Au plan pratique, la typologie que nous avons dégagée, concernant trois configurations de PME, permet de comprendre comment une PME est amenée à se structurer et à modifier son rapport à la formation. Si la structuration des PME semble parfois relever d’une décision individuelle des dirigeants (par exemple, se placer sous bannière dans une optique de croissance de l’entreprise), il reste que les acteurs individuels sont empêchés ou encouragés à agir par des facteurs d’environnement (voir, par exemple, l’action du comité sectoriel pour l’exportation dans le secteur du meuble). En ce sens, le changement en matière de formation dans les PME ne saurait résulter, selon nous, de la seule action des entreprises individuelles pas plus que des seules règles imposées au niveau institutionnel. Le changement dans le rapport des PME à la formation résulterait plutôt d’une interaction entre les choix individuels des entreprises et le contexte institutionnel. Il serait plus précisément le résultat d’une transaction entre la demande en formation des firmes et le cadre institutionnel d’offre de formation.

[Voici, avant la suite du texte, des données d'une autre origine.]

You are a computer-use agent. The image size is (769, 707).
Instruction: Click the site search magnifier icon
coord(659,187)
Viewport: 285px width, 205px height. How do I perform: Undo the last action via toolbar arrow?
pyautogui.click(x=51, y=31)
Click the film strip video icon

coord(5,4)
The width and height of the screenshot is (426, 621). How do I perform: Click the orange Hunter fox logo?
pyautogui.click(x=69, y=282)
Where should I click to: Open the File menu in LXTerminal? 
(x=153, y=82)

Aussi, dans notre analyse, les pratiques de formation des entreprises sont-elles vues comme une « construction sociale », c’est dire que les besoins des entreprises, leur demande de formation, n’existent pas en soi; ils sont le résultat du jeu des différents acteurs institutionnels tels les organismes gouvernementaux, les comités sectoriels de main-d’oeuvre, les organismes locaux et régionaux y compris les établissements scolaires qui, par leurs diagnostics d’emploi, leurs analyses de situation de travail ou encore la définition des contenus de formation et leur offre de services interagissent sur les relations formation-emploi. Parmi l’ensemble des institutions, les organismes intermédiaires (niveau méso d’analyse) nous ont de plus semblé jouer un rôle primordial pour susciter la structuration de la formation dans les entreprises. Ces organismes intermédiaires pourraient ainsi être vus comme le niveau de mise en relation des acteurs individuels avec les institutions dans la négociation de compromis institutionnels et de nouvelles règles du jeu.

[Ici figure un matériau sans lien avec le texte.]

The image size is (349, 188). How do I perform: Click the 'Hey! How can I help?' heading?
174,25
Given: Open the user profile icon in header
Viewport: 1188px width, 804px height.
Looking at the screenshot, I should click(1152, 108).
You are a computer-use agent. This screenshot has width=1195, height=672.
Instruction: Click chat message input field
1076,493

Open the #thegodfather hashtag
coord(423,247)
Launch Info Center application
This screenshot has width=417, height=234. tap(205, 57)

Au total, notre analyse a permis de montrer l’importance que prennent, à tous les niveaux, les dispositifs institutionnels pour stimuler la formation dans les PME. Ceci nous amène à conclure à la nécessité d’une prise en compte « systémique » des différents dispositifs institutionnels non seulement pour de futures analyses mais aussi bien dans la mise de l’avant de politiques gouvernementales (Gautié, 1998). Ainsi, s’il ressort de notre analyse que le contexte institutionnel peut accroître la propension des entreprises à former ou à améliorer la gestion de leur formation, ceci ne saurait être atteint, à notre avis, par le renforcement d’un seul dispositif institutionnel. Il y a, au contraire, ce que certains, avec Amable (2005), ont appelé une « complémentarité institutionnelle ». Cette notion permet de comprendre comment, suite au rehaussement du seuil d’assujettissement des entreprises à la loi du 1 % qui enlevait aux plus petites d’entre elles l’obligation de former leur main-d’oeuvre, un nouveau dispositif, celui de la mutualisation des entreprises, visant à les regrouper pour la formation, et qui avait été financé à titre expérimental par le Fonds national, n’a plus reçu d’écho favorable de la part des entreprises. Ce qui nous amène à conclure que lois, normes, organismes intermédiaires et dispositifs de formation de différents niveaux font partie du système global de formation de la main-d’oeuvre au Québec et concourent tous, ensemble, à encadrer les actions des entreprises en matière de formation de leur main-d’oeuvre.